Текст, даже не обязательно литературный, всегда является намеренным, и это намерение, а во многих случаях и осознанный замысел, кому-то принадлежат (см. также § 16). Текст – это не случайно образовавшийся природный объект; имея дело с текстом, мы всегда стремимся уяснить его внутренний смысл, понять его, а не просто объяснить. Текст отличается от языка как безличного, стихийно сложившегося аппарата коммуникации; он лишь пользуется языком для решения своих задач: «Никто не обращается с литературой как с чисто алеаторным текстом, как с явлением языка, а не речи, дискурса или речевых актов»[108]. С такой точки зрения автор определяется именно через присущую тексту интенцию, и проблема авторства коренится не в каком-либо соотношении между личностью и творчеством писателя (по-разному понимаемом последователями позитивистского биографизма или Мишелем Фуко), а внутри самого творчества, в интенциональности произведений.

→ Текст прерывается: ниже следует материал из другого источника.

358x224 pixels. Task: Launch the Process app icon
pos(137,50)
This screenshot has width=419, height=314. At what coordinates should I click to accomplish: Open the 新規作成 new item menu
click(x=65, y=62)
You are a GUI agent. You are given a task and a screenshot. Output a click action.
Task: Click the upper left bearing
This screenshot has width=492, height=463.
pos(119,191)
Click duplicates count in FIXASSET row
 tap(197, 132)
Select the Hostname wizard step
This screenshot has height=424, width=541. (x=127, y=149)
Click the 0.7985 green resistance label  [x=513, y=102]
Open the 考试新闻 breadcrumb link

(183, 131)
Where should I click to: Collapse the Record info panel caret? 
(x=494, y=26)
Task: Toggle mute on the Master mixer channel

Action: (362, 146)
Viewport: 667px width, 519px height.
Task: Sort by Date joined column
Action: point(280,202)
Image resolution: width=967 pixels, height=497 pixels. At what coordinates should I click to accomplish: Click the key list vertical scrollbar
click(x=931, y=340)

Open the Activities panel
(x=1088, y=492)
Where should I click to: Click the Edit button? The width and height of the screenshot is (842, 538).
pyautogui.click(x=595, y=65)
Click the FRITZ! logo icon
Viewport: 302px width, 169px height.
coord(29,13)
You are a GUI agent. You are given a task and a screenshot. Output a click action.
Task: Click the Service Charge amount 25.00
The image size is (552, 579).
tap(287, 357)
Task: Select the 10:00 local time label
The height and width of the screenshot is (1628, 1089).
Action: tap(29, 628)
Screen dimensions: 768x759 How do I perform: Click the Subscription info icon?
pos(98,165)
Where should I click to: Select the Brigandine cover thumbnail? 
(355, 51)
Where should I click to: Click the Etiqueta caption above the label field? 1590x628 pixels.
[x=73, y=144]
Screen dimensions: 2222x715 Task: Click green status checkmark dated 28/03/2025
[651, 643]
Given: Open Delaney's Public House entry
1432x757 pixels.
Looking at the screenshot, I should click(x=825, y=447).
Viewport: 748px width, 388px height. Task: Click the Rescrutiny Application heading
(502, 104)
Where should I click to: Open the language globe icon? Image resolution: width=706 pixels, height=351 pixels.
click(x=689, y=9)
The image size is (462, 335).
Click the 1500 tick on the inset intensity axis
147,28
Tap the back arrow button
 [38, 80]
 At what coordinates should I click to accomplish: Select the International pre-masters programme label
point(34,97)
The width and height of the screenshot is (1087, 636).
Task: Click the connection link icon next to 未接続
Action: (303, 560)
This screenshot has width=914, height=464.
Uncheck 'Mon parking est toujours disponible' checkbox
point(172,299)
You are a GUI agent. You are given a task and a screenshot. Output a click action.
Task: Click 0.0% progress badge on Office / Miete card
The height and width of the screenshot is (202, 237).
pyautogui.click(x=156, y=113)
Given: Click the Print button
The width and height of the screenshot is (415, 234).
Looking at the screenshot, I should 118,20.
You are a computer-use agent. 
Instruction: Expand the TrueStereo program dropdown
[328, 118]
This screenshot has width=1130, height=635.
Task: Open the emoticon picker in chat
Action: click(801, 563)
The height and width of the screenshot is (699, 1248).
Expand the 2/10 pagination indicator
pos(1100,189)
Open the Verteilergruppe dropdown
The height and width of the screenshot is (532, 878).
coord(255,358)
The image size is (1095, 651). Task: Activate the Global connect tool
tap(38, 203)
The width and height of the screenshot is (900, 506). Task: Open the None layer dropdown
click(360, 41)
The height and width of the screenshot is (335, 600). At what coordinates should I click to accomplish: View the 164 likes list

Подробнее. Как уже сказано, это относится не только к литературным текстам. Действительно, история вопроса об интенции старше теории литературы; эта проблема возникла уже в римском праве, при необходимости выяснения исконного смысла документов – законов, договоров, завещаний, – которым должен руководствоваться суд. Этот смысл может затемниться с течением времени (из-за смены поколений, изменения реальных обстоятельств, появления новых правовых актов) и требует нового осмысления; Компаньон приводит в пример Соединенные Штаты Америки, где «все политические вопросы рано или поздно ставятся в форме вопросов правовых, то есть вопросов о толковании и применении конституции»[109], и в таких спорах сторонники «изначального замысла» отцов-основателей сталкиваются со сторонниками «живой конституции». Обе позиции по-своему обоснованны: с одной стороны, если закон все время перетолковывать по-другому, то это не закон, а с другой стороны, «права живых» (в случае литературы – читателей) не должны становиться «заложниками авторитета мертвых»[110] (авторов).
Сходные проблемы стояли и перед богословской экзегезой, с давних времен применявшей к священным текстам аллегорические толкования. В отличие от современной исторической критики Библии, ищущей исходного смысла текста, средневековая экзегетика вычитывала в ней (а также в других, профанных текстах, например у Вергилия) религиозно-провиденциальные смыслы, которых не имели в виду писавшие их. Обе задачи – толкование законов и толкование священных текстов – это типичные задачи герменевтики, которые лишь позднее были перенесены на исследование художественной словесности (см. § 4). Всякий, кто изучает исторически возникшие тексты, вынужден либо исследовать факты его истории, позволяющие объяснить его смысл, либо обозревать позднейшие применения данного текста – скажем, судебную практику по данному закону или религиозные диспуты о данном догмате.